Definitions of “organised criminal group” and “group”
The term “organised crime group” is defined under the OCA as a group that has as its sole purpose or one of its purposes, the obtaining of financial or material benefit from the commission by any person (whether or not the person is a member of a group) of any serious offence as specified in the Schedule to the OCA, or of any act outside Singapore that, if it had occurred in Singapore, would constitute a serious offence under the OCA. A list of “serious offences” is set out in the Schedule to the OCA, and includes offences such as trafficking in arms under the Arms Offences Act, unlicensed moneylending under the Moneylenders Act, kidnapping under the Penal Code, engaging in corrupt transactions under the Prevention of Corruption Act, sexual exploitation of a child or young person under the Children and Young Persons Act, assisting another to retain benefits of drug dealing under the Corruption, Drug Trafficking and Other Serious Crimes (Confiscation of Benefits) Act, and gaining unauthorised access to computer material under the Computer Misuse and Cybersecurity Act.

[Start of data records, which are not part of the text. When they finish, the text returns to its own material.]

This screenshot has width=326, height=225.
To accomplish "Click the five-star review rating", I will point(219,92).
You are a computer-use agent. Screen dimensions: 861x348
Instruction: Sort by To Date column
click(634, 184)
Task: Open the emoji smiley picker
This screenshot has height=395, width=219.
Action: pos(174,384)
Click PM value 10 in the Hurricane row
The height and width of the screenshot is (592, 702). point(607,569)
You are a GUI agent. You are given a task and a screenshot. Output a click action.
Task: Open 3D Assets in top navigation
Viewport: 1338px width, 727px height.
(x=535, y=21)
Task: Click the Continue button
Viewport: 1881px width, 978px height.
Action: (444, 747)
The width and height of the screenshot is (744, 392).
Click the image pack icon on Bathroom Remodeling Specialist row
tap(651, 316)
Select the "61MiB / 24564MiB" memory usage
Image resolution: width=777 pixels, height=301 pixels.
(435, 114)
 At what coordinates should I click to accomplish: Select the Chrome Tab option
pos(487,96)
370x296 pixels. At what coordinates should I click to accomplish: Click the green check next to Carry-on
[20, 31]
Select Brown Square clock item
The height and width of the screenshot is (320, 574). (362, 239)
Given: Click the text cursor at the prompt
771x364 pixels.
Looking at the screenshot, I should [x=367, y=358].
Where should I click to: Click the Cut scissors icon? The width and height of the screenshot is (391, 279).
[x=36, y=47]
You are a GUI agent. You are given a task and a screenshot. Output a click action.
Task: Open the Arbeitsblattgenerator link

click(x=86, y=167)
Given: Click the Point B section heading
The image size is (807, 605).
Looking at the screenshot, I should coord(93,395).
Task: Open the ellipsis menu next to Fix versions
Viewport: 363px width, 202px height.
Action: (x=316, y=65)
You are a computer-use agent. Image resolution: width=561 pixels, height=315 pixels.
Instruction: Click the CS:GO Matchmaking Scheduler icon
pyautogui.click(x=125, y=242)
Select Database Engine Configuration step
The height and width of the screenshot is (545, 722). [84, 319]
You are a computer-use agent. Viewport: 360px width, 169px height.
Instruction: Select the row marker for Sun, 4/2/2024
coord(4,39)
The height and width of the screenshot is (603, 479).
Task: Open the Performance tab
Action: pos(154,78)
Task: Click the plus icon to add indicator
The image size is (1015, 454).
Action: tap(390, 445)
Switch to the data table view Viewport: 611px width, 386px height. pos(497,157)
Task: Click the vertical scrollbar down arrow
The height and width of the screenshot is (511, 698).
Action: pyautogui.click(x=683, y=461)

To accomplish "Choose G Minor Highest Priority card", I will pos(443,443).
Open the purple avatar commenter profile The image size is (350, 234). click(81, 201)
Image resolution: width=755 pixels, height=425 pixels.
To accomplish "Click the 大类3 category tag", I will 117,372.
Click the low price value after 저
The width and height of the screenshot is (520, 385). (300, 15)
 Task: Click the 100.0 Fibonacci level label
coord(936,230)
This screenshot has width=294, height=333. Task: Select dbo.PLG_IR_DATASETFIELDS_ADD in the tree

The term “group” is in turn defined as a group of 3 or more individuals, whether or not resident in Singapore, and however organized or set up – eg. as a company or association or body of persons, corporate or unincorporated. The wide scope of the definition of the term is necessary to cover modern- day OCGs, which come in various forms and structures and may involve individuals residing in different jurisdictions.
Given the transnational nature of many organised crimes, the OCA is expressed to have extra-territorial coverage in order to be able to function effectively. The OCA covers: (i) persons in Singapore who are involved in OCG-related activities; and (ii) overseas persons who are involved in OCG-related activities which impact Singapore.
The OCA provides for a variety of preventive orders which can be issued by the Courts to prevent and restrict the activities of persons involved in organised crimes.
Organised Crime Prevention Orders (“OCPOs”) place restrictions on the activities of individuals and entities involved in organised crime activities. Examples of types of provisions that may be made in OCPOs with respect to individuals are prohibitions or restrictions on, or requirements in relation to their financial, property or business dealings or holdings; their working arrangements; the means by which they communicate or associate with others, or the persons with whom they communicate or associate; the premises to which the individuals have access; and their travels.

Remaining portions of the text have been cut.